Citation: Sabet CJ, Tamirisa K, Bitterman DS, Celi LA (2025) Regulating medical AI before midnight strikes: Addressing bias, data fidelity, and implementation challenges. PLOS Digit Health 4(8): e0000986. https://doi.org/10.1371/journal.pdig.0000986
Editor: Gloria Hyunjung Kwak, Emory University, UNITED STATES OF AMERICA
Published: August 18, 2025
Copyright: © 2025 Sabet et al. This is an open access article distributed under the terms of the Creative Commons Attribution License, which permits unrestricted use, distribution, and reproduction in any medium, provided the original author and source are credited.
Funding: The authors received no specific funding for this work.
Competing interests: The authors have declared that no competing interests exist.
The potential of artificial intelligence (AI) in healthcare is truly enormous. However, despite extensive theoretical discussions about AI ethics, real-world regulatory implementation remains limited [1]. For instance, in May 2024, President Joe Biden gathered the CEOs of the leading four AI companies to discuss the responsibilities each holds in ethics and risk management [2]. Notably absent were ethicists and representatives of the everyday Americans most affected by these technologies. While AI excels in image analysis and predictive diagnostics, its progress must be matched with industry-regulator-ethicist discussions on biases, data quality, and decision-making transparency.
Firstly, AI’s foundation, data, is itself deeply flawed. De-identified electronic health record (EHR) data, commonly used to train AI systems, are often riddled with inconsistencies [3,4]. Thus, these datasets must be carefully curated. The National Clinical Cohort Collaborative (N3C), which harmonizes data from over 75 institutions, offers a valuable model for creating inclusive datasets [5]. Such networks should serve as templates for chronic diseases, rare diseases, and any populations underrepresented in the trials underpinning U.S. Food and Drug Administration (FDA) approvals.
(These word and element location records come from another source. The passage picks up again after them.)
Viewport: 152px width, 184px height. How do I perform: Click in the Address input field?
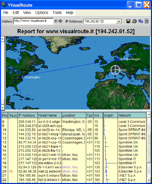tap(33, 21)
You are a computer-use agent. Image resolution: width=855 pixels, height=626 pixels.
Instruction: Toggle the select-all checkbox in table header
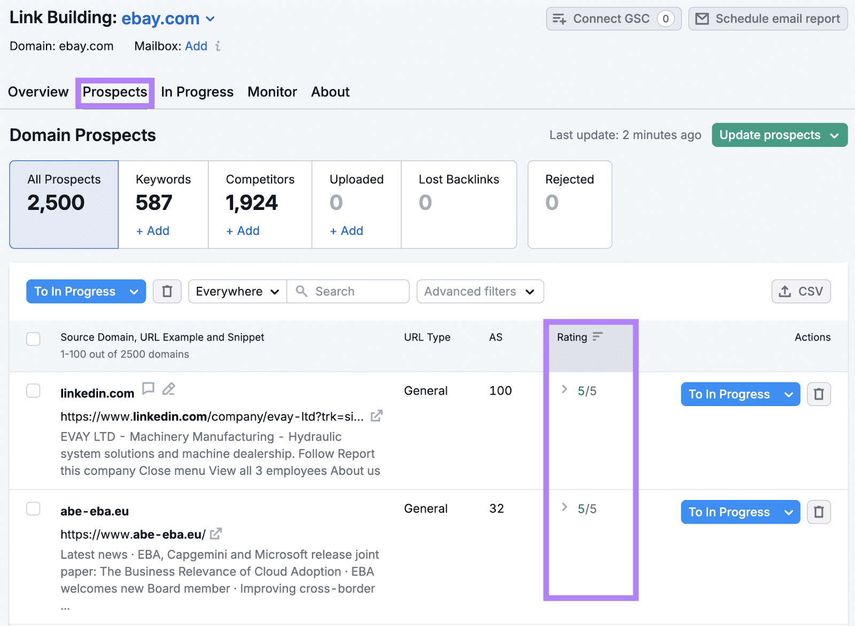coord(33,339)
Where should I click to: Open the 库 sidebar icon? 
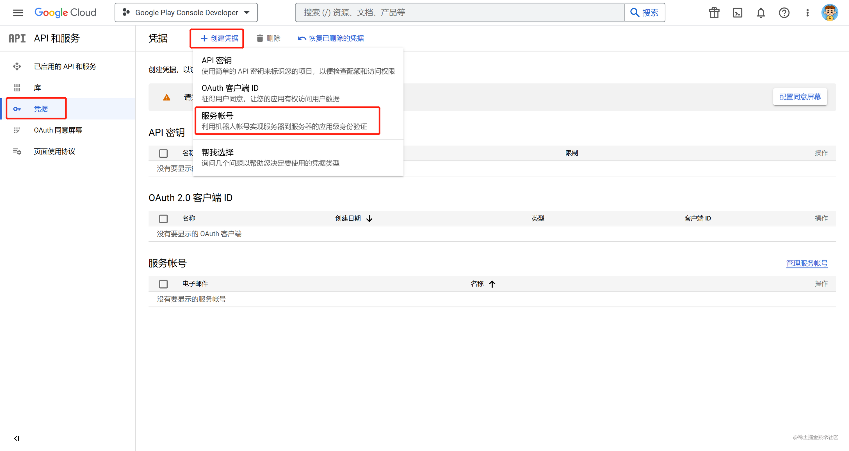17,87
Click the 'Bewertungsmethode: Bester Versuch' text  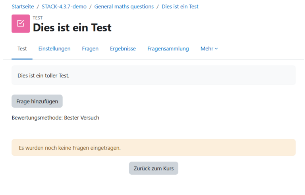(55, 118)
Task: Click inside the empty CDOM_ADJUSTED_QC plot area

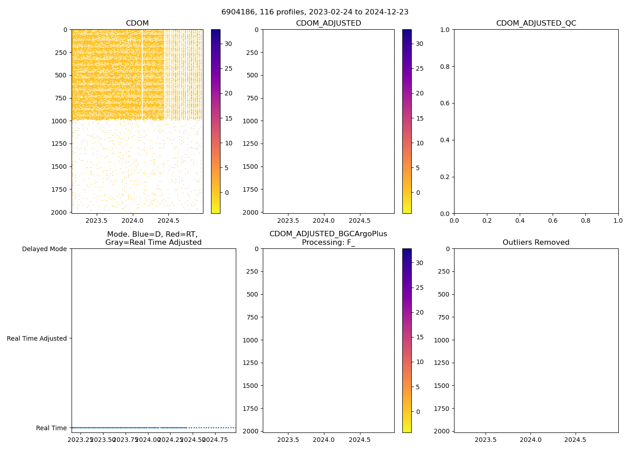Action: point(536,122)
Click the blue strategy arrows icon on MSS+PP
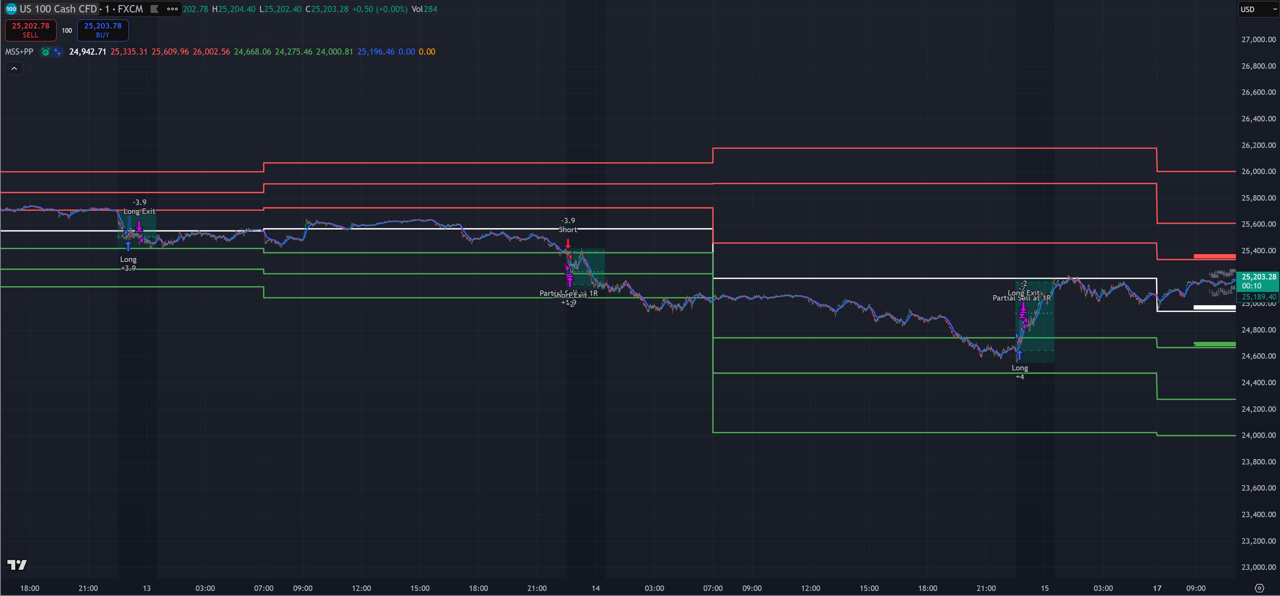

Similarly, the All of Us Research Program at the National Institutes of Health, which seeks to develop a nationwide database of 1 million people, reflecting a more diverse US population, represents progress but remains neither large nor fast enough [6]. To improve data collection, the US Congress can mandate a standardized national template for EHR interoperability [7]. Introducing this standard template for patient records across all hospitals nationwide can help expand the training datasets and ensure more standardized input of de-identified patient information to more accurately train AI algorithms.
AI systems trained on biased datasets risk exacerbating health disparities [8]. To counter this, AI systems should undergo bias audits using established open-source tools like IBM’s AI Fairness 360 [9]. More importantly, algorithmic decision-making in health care raises ethical questions about appropriate levels of accountability and consent due to the lack of explanations in AI responses. These considerations should remain central as startups automate decisions such as triage, which becomes critical during times of resource scarcity, as seen in the recent COVID-19 pandemic [10]. The confidentiality of health data is also a concern, as AI models often store inputs for training, personalization, or centralized processing. Health professionals need explainable outputs to make informed decisions, and patients deserve transparency regarding their individual treatment plans. Northeastern University has established an AI Ethics Board of 40 ethicists and community members to review AI initiatives and provide detailed implementation plans [11]. For-profit companies and hospitals like Massachusetts General Brigham or Tufts Medical Center can adopt similar models, acting like Institutional Review Boards (IRBs) to evaluate AI-based tools before implementation. These boards should incorporate diverse community members to ensure that the populations being treated feel adequately represented in the decisions behind these significant shifts in their care [12].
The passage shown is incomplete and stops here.